Yes, sadly IPFS has not reached it’s goal yet. But i don’t see a
reason why they shouldn’t in the future.

Mh, IMVHO because:

  • it’s already a monster

  • no one else in the history reach a point of a fully scalable
    distributed solution, even in an ideal IPv6 scenario with a
    global address for any peer, without any kind of NAT or other
    obstacles, including dummy addresses via privacy extensions…

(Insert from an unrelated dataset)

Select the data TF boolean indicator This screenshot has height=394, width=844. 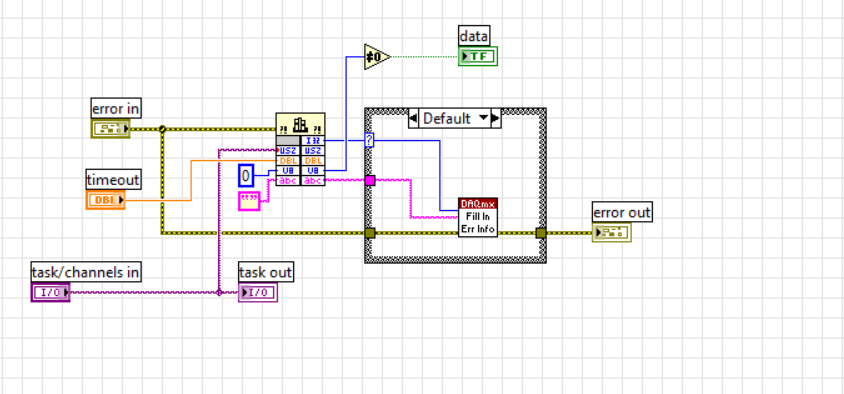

We know MANY fully-decentralyzed and free solutions, from email to
usenet, passing through a tons of less used/known solutions, they
scale, they work well, their complexity is an order of magnitude
simple than fully-distributed solutions, their performance tend to
be excellent. Of course they demand a bunch of servers, reachable
and known, but hey a domain name does not cost that much, at least
in the western world (witch is for now the biggest FOSS population
in the world) and personal servers from VPS to universities, voluntary
mirrors by various FOSS users etc are easy and numerous enough to be
an answer to avoid depend on a single entity/megacorp cloud not in
an hypothetical future but today at a price cheap enough to be easy
to migrate to a distributed solution IF we (society ad a whole)
ever create one…

What do you think about an architecture like Tox Bootstrap Nodes?

I know them too superficially to say something, for the little I know
they are all promise, mostly failed from the start though…

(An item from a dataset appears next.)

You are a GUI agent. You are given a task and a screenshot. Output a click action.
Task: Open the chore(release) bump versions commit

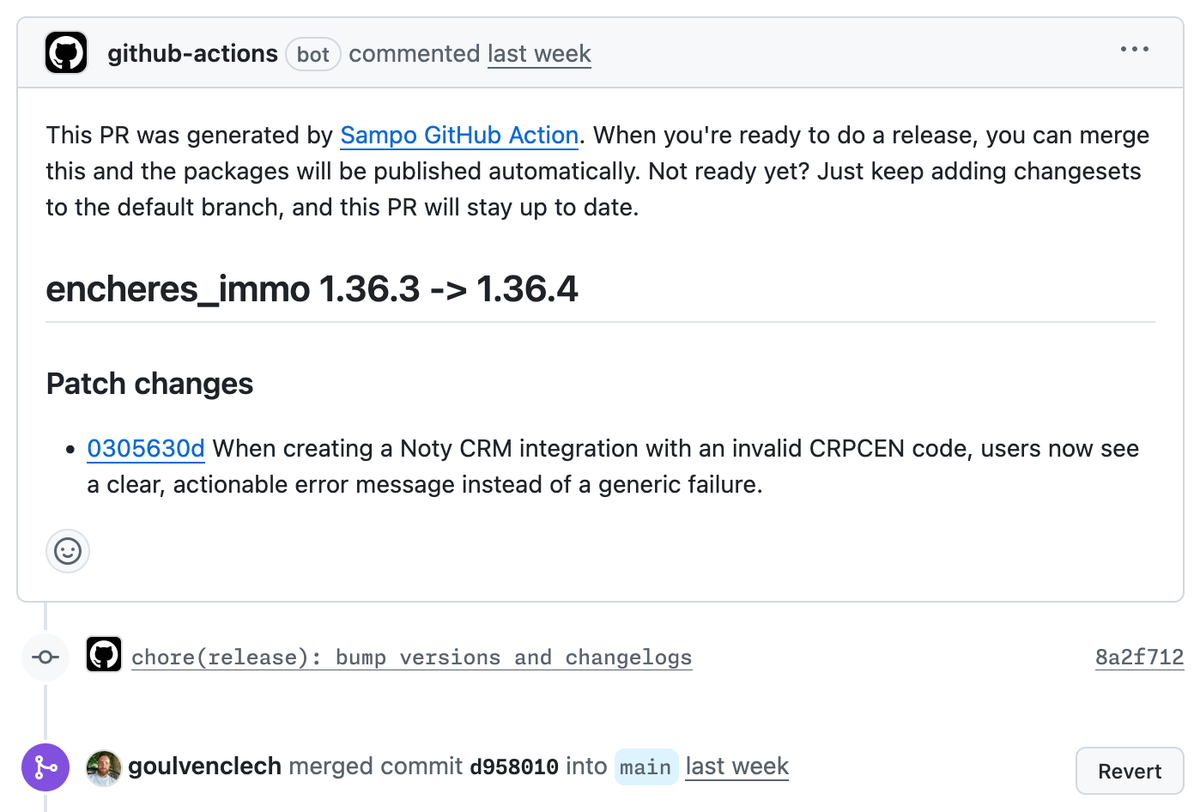click(x=412, y=657)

Do you see a pragmatic solution that my computer uses packages from
another computer on my local network to install packages? Computers
should share and announce it to the other. Maybe some zeroconf magic?
And nix-serve.

My knowledge of Nix is limited to answer BUT IMVHO it can be done, like
other package-managers do, and by itself it far reduce the dependency on
a central server: just a big company LAN instead of generate ton of
traffic to download identical bits can generate a single download and
spread it internally with FAR better performance and FAR little load
for Nix{,OS} infrastructure.

Recently Framasoft publish a nice vignette [1] that should be considered
with care by ANYONE interested in IT. The idea that “the cloud” can
scale, be cheap, be reliable, be friendly, at any scale, forever and
ever is like the ancient Simon’s Chronicle’s “hey we can use the network
as the backup, keeping pushing bit around instead of wasting disk
space”. A simple crazy idea that only people without ANY IT knowledge
and also not much logic reasoning capabilities can have and even if that
is evidently true still many, included high skilled people tend to
forget or not think about that.

A FOSS project that relay on centralized services is like a “free”
citizen in dictatorship, free only to the extent of the dictator
leash, working not for freedom but for the dictator itself that can
benefit from “free work” and say “hey, look, this is an opponent, it
speak, it be alive, so I’m not that bad”.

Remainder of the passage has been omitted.